Presidents of 9 NATO countries support Ukraine's membership bid and call for more military aid

From CNN’s Mariya Knight

National flags of NATO members are seen at the alliance's headquarters in Brussels on March 4.
National flags of NATO members are seen at the alliance's headquarters in Brussels on March 4. (Yves Herman/Reuters)

The presidents of nine NATO countries from Central and Eastern Europe issued a joint statement Sunday supporting Ukraine's bid for membership of the defense alliance as they called for increased military aid to Kyiv. 

The presidents of the Czech Republic, Estonia, Latvia, Lithuania, North Macedonia, Montenegro, Poland, Slovakia and Romania expressed their firm support for "the decision of the 2008 Bucharest NATO Summit regarding the future membership of Ukraine in the Alliance."

“We support Ukraine in its defence against Russia's invasion, demand Russia to immediately withdraw from all the occupied territories and encourage all Allies to substantially increase their military aid to Ukraine,” the statement added. 

The statement noted that the leaders of these countries — which account for nearly a third of NATO's members — “visited Kyiv during the war and witnessed with their own eyes the effects of Russian aggression.” 

“We reiterate our support for the sovereignty and territorial integrity of Ukraine. We do not recognize and will never recognize Russian attempts to annex any Ukrainian territory,” the statement said. 

The statement also called on “all those who commit crimes of aggression” to be brought to justice. 

Some context: A decision about Ukraine’s application for accelerated NATO membership must be agreed upon by all 30 members of the alliance, Jens Stoltenberg, NATO secretary general, said Sunday. 

Ukrainian President Volodymyr Zelensky announced Friday that Ukraine was applying “under an accelerated procedure” to become a NATO member.

1:59 a.m. ET, October 3, 2022

US defense secretary say Ukraine is "making progress" on the battlefield

From CNN's Ellie Kaufman

US Secretary of Defense Lloyd Austin speaks after a meeting near Ramstein-Miesenbach on September 8.
US Secretary of Defense Lloyd Austin speaks after a meeting near Ramstein-Miesenbach on September 8. (Thilo Schmuelgen/Reuters)

US Secretary of Defense Lloyd Austin said he believes Ukraine is “making progress,” in the Kherson region of the country as they continue to counter Russia’s invasion, adding there has been a “kind of change in the battlefield dynamics.”

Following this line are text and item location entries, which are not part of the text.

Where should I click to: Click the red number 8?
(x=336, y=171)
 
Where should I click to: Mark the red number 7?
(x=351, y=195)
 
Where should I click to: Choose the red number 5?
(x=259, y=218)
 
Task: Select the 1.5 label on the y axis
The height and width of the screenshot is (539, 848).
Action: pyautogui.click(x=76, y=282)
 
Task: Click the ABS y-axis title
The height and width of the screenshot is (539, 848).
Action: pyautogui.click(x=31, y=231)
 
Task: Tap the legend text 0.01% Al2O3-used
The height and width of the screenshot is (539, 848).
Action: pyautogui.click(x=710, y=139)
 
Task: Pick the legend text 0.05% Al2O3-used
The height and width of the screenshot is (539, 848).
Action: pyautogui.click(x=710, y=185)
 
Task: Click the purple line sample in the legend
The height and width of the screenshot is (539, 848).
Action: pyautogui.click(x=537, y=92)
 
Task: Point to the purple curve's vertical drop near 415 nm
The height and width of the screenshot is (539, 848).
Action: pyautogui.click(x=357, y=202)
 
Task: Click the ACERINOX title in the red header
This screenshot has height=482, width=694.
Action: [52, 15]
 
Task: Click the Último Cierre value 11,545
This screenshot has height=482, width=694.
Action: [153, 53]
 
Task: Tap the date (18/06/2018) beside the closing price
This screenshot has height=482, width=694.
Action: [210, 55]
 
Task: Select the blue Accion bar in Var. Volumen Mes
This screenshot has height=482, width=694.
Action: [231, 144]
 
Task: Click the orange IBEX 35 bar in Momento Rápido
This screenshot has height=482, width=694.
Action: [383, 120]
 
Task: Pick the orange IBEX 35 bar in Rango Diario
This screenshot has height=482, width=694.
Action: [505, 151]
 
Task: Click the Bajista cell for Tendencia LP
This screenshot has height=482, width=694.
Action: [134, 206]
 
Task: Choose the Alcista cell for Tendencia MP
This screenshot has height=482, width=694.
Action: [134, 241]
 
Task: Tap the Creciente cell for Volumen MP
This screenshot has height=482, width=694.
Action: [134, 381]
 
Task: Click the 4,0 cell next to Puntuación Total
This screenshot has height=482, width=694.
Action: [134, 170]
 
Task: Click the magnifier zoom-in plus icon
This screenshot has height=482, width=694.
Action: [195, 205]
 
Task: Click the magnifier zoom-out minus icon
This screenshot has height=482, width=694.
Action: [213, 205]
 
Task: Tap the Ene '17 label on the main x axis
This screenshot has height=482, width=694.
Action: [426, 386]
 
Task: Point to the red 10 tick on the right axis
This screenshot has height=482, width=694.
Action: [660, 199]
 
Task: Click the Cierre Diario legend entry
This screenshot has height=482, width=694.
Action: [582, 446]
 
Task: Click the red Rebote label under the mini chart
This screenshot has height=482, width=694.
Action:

Austin attributed the change to the skill of Ukrainian soldiers and their strategic use of weapons supplied by US and NATO allies, specifically their use of the high mobility air rocket systems, or HIMARS. He made the comments in an exclusive interview with CNN’s Fareed Zakaria that aired Sunday on “Fareed Zakaria GPS.”

“What we’re seeing now is a kind of change in the battlefield dynamics,” Austin said. “They’ve done very, very well in the Kharkiv area and moved to take advantage of opportunities. The fight in the — the Kherson region’s going a bit slower, but they’re making progress.”

Austin said Ukrainian forces have used “technology like HIMARS” and employed it in the “right way” to “conduct attacks on things like logistical stores and command and control, that’s taking away — taken away significant capability from the Russians.”

In doing so, Ukrainians have “changed the dynamics, and it’s created an opportunity for the Ukrainians to maneuver,” he added.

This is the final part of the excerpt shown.